COS 31-1
Mathematical modeling of the dynamic role of nectar microbes in mediating plant-pollinator interactions
Mutualistic interactions between two species can be facilitated or undermined by third-party species, whose impact not only depends on their intrinsic traits, but also on the population ratio of the species involved in the interactions. Furthermore, the role of third-party species in mediating the mutualistic interactions may change when other species coexist and compete for the niche. For example, species of yeasts (e.g., Metschnikowia reukaufii) and bacteria (e.g., Gluconobacter sp.) are commonly found in the nectar of flowers. Recent empirical work indicates that the microbes differentially affect nectar chemistry, pollinator preference for nectar, and resulting seed set by plants, and as a result, yeasts and bacteria may benefit or inhibit the plant-pollinator mutualism, respectively. In addition, empirical results also demonstrate competitive interactions between yeasts and bacteria in nectar. Here we take a mathematical approach integrating a biological market model and a SIR model to analyze the interactions between plants, pollinators and nectar microbes.
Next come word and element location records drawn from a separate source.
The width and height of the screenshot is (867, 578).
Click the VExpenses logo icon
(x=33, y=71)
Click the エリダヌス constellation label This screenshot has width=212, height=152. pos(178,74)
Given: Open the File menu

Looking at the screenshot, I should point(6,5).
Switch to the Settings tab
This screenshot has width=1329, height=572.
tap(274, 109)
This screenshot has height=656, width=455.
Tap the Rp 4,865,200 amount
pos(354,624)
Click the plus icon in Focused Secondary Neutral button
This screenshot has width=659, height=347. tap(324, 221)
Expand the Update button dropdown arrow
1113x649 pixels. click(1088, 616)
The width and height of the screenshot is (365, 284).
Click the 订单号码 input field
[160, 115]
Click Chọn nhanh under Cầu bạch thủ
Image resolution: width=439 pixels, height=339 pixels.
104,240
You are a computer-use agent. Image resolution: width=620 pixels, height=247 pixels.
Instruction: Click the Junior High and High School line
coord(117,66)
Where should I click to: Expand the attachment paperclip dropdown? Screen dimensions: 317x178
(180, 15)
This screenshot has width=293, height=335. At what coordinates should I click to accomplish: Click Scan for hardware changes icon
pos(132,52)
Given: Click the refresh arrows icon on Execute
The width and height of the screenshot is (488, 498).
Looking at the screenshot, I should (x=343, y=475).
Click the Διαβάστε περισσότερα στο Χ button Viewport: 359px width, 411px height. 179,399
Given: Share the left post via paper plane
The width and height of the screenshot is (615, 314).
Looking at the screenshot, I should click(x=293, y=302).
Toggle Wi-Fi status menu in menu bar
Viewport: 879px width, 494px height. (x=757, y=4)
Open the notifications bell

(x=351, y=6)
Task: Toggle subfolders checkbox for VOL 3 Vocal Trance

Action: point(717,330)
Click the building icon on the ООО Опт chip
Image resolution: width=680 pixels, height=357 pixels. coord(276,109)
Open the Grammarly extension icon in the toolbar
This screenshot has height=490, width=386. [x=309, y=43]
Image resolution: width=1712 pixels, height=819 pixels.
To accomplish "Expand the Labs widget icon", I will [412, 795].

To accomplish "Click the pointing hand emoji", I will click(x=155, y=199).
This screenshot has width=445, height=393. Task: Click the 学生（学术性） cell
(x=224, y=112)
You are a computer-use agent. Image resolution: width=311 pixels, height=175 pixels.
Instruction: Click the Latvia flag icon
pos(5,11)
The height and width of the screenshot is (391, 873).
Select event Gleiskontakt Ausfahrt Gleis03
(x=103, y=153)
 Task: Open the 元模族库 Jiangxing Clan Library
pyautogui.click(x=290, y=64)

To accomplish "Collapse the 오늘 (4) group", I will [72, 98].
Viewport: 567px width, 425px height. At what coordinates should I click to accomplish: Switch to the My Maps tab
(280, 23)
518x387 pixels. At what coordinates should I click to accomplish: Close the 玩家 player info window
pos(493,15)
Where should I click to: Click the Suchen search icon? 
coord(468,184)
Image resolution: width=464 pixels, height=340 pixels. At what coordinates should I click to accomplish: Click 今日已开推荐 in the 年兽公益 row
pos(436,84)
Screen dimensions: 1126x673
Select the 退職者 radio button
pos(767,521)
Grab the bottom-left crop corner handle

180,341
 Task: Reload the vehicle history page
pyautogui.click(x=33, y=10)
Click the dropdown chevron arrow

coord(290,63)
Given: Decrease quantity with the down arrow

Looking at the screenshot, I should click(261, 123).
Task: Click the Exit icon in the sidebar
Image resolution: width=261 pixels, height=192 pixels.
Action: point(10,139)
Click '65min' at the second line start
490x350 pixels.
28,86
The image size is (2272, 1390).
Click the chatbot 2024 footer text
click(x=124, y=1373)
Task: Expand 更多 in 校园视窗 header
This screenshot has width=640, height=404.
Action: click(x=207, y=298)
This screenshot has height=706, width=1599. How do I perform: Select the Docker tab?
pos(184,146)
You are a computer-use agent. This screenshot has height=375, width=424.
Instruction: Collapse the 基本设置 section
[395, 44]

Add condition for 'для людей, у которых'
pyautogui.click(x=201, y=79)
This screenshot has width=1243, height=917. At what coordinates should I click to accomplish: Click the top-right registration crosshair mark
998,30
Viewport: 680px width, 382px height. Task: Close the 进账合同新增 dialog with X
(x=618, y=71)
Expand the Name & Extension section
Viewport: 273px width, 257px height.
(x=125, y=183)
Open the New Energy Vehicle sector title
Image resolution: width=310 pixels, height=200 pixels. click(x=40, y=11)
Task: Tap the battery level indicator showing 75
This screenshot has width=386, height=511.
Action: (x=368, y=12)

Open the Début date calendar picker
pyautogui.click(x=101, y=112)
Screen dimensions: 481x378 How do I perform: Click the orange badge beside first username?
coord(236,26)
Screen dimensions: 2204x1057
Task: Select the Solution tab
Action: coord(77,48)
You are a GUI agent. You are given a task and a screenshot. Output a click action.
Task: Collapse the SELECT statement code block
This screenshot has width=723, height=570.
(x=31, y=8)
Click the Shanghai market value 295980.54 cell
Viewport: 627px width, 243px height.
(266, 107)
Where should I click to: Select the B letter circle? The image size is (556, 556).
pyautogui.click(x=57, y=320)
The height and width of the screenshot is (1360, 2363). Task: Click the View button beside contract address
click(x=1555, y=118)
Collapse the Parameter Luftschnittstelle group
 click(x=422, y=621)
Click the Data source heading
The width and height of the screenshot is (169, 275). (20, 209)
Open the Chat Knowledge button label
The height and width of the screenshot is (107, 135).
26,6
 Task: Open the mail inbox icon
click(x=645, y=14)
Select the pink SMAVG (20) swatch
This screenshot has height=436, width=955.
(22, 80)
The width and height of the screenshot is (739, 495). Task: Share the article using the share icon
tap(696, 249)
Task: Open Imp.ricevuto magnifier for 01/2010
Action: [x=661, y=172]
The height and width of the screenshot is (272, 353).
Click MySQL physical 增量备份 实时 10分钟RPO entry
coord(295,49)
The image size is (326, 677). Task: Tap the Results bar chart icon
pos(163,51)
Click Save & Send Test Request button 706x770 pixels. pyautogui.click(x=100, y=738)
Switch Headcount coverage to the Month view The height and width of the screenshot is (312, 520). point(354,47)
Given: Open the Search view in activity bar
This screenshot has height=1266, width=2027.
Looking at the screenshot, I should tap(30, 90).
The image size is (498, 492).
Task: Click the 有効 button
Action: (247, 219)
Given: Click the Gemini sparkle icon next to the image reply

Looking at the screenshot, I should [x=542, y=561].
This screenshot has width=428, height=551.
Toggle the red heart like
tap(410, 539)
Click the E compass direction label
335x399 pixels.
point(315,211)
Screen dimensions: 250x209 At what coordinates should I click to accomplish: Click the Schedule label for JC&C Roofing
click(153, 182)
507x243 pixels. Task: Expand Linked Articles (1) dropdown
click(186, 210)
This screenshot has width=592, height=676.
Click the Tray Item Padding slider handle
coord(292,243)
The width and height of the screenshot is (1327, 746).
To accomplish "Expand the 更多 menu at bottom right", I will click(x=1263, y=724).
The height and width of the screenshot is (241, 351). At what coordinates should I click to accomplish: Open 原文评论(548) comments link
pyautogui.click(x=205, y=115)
We assume that pollinators modify their foraging behavior in response to the microbes and flower density, that yeasts are transmitted between flowers via pollinators, and that the microbial species engage in competitive interactions within floral nectar. Under these assumptions, we use the model to investigate how the impact of nectar microbes on plants and pollinators depends on three variables: the attractiveness of yeast-containing nectar to the pollinators, the flower density per pollinator, and the dispersal rate of nectar bacteria.
Results/Conclusions
Without nectar bacteria, yeasts that enhance the attractiveness of nectar may increase (or decrease) the host plant fitness when the flower density per pollinator is high (or low), but pollinators do not benefit from their existence. In the presence of bacteria, yeasts may benefit the host plant even without directly enhancing the attractiveness of nectar as they competitively exclude bacteria that dispel pollinators. When bacteria are present, pollinators also benefit from the existence of yeasts as they reduce the frequency of bacteria-degraded nectar, and the effect is particularly strong when flower density per pollinator is low or when dispersal rate of bacteria is high. Our results indicate the dynamic role of nectar microbes in mediating plant-pollinator interactions, which depends on the population densities of flowering plants and pollinators as well as competition within the microbial community.